Excerpted passage:

--*--

ALZHEIMER’S CAN’T WAIT!
In April I joined a record number of Alzheimer’s advocates from all 50 states in Washington D.C. to advocate in the fight against Alzheimer’s disease. On the final day of the Forum we met with more than 440 congressional offices to deliver our message:
“Alzheimer’s Can’t Wait!”
The event received local and national media coverage. Thousands of people have taken action by calling Congress and signing our petition.
In less than a week, 14 additional Members of Congress agreed to co-sponsor the HOPE for Alzheimer’s Act. I brag about my contribution.
I was part of the Texas delegation and personally visited the offices of two senators and eight congressmen and women. The thrill of having one of them agree on the spot to support our initiatives is indescribable. My feet still hurt, but it was worth it.

--*--

Task 1:
Extract the passage of the Alzheimer's advocacy account from "I was part of" to "was worth it.".
Task 2:
In the Alzheimer's advocacy account, how many congressional offices did the advocates meet with on the final day of the Forum?
Task 3:
Continue the Alzheimer's advocacy account, starting after its last sentence.

Data extracts:
--*--

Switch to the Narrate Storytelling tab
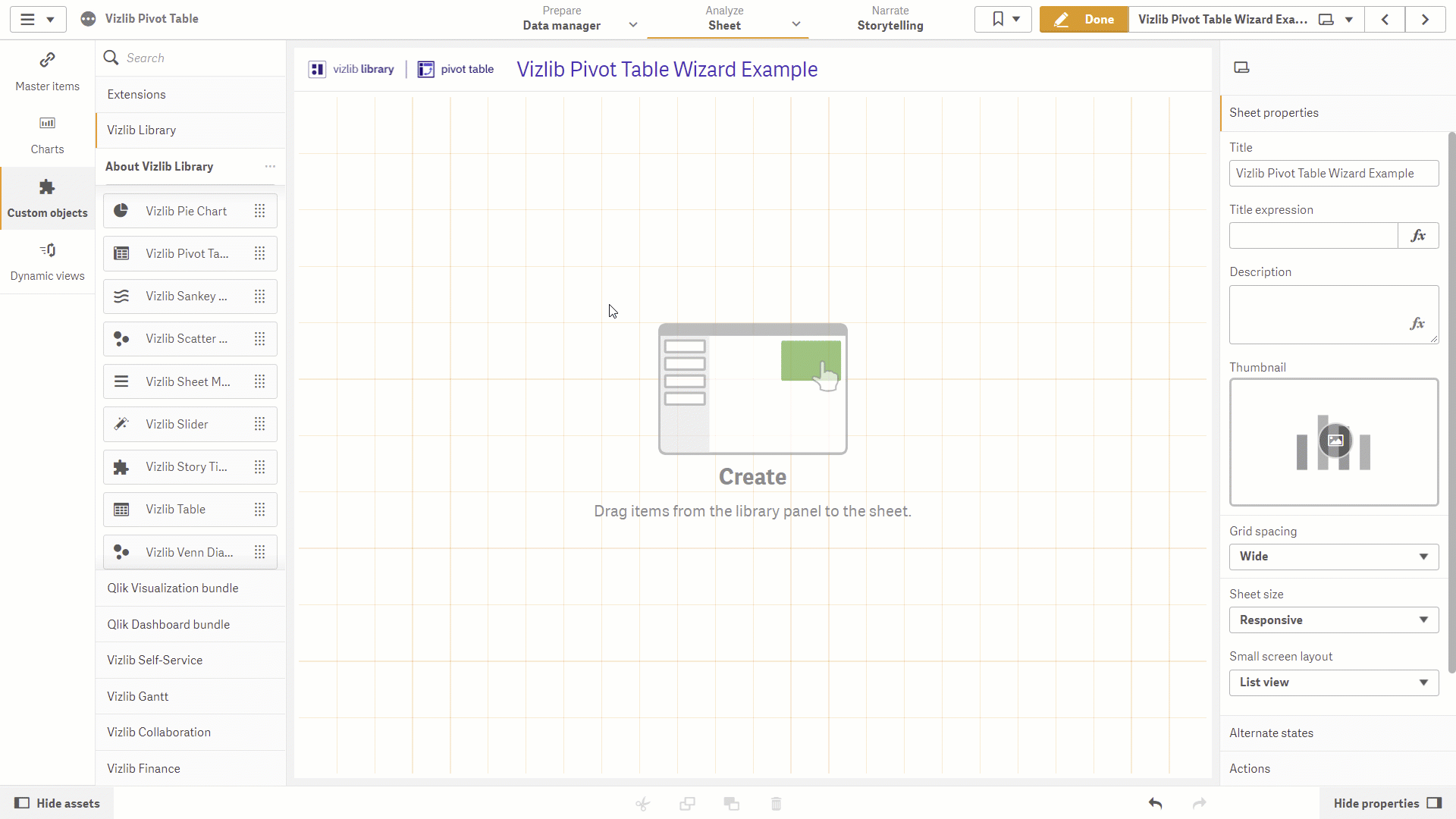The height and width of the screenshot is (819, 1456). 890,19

--*--

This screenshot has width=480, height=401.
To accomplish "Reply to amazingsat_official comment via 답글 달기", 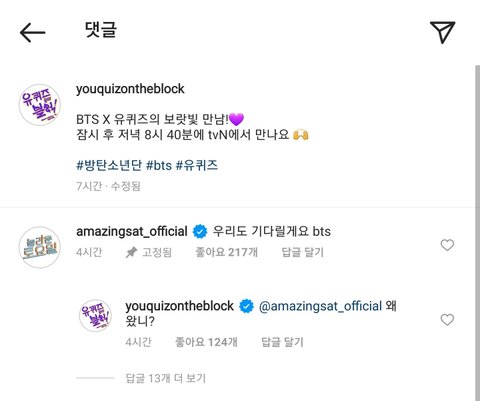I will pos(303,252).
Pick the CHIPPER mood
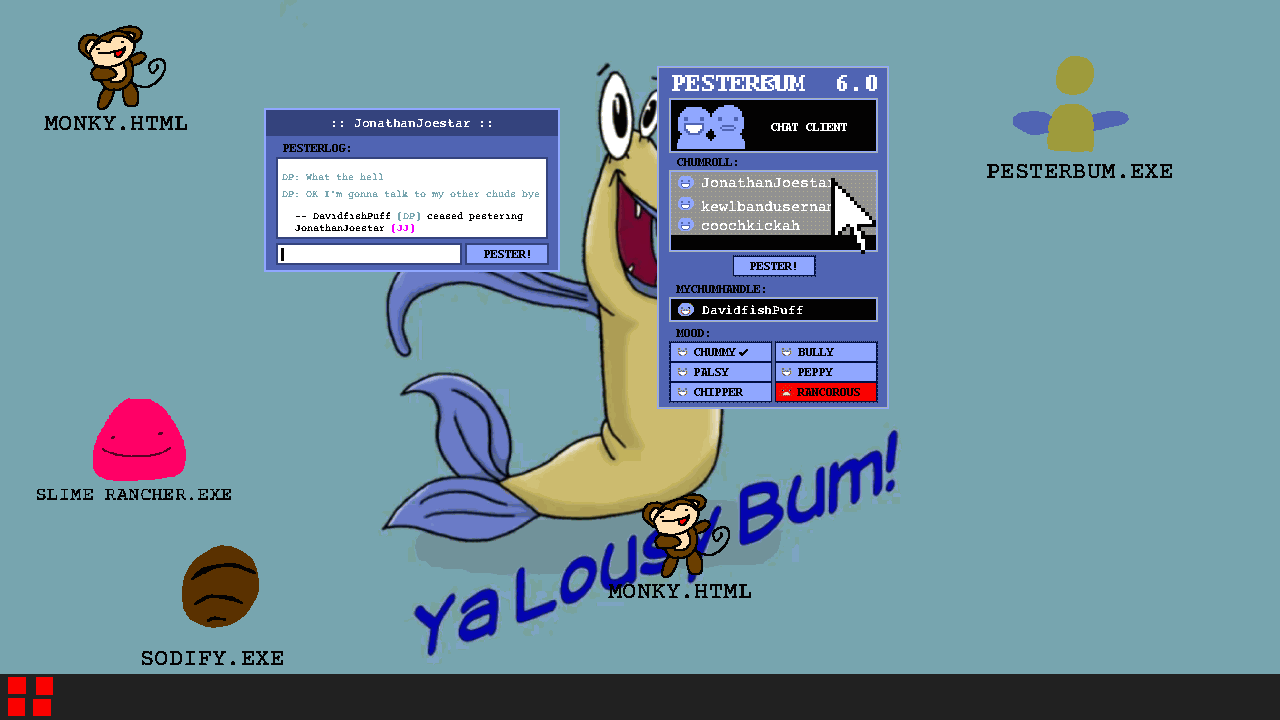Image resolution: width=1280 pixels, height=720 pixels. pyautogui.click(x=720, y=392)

--*--

Written answer 1:
I was part of the Texas delegation and personally visited the offices of two senators and eight congressmen and women. The thrill of having one of them agree on the spot to support our initiatives is indescribable. My feet still hurt, but it was worth it.

Written answer 2:
More than 440 congressional offices.

Written answer 3:
THE MOST IMPORTANT FACT ABOUT ALZHEIMER’S DISEASE
If we do not find a cure for Alzheimer’s disease, it will destroy America. It will kill our economy, devastate family life, and destroy the American Quality of Life. I am not exaggerating.
The average Medicare costs for those with Alzheimer’s and other dementias are three times higher than for those without these conditions. Medicaid spending is 19 times higher.
Unless a real cure is found, the costs of Alzheimer’s in 2050 are estimated to total $1.1 trillion. Costs to Medicare and Medicaid will increase nearly 500 percent.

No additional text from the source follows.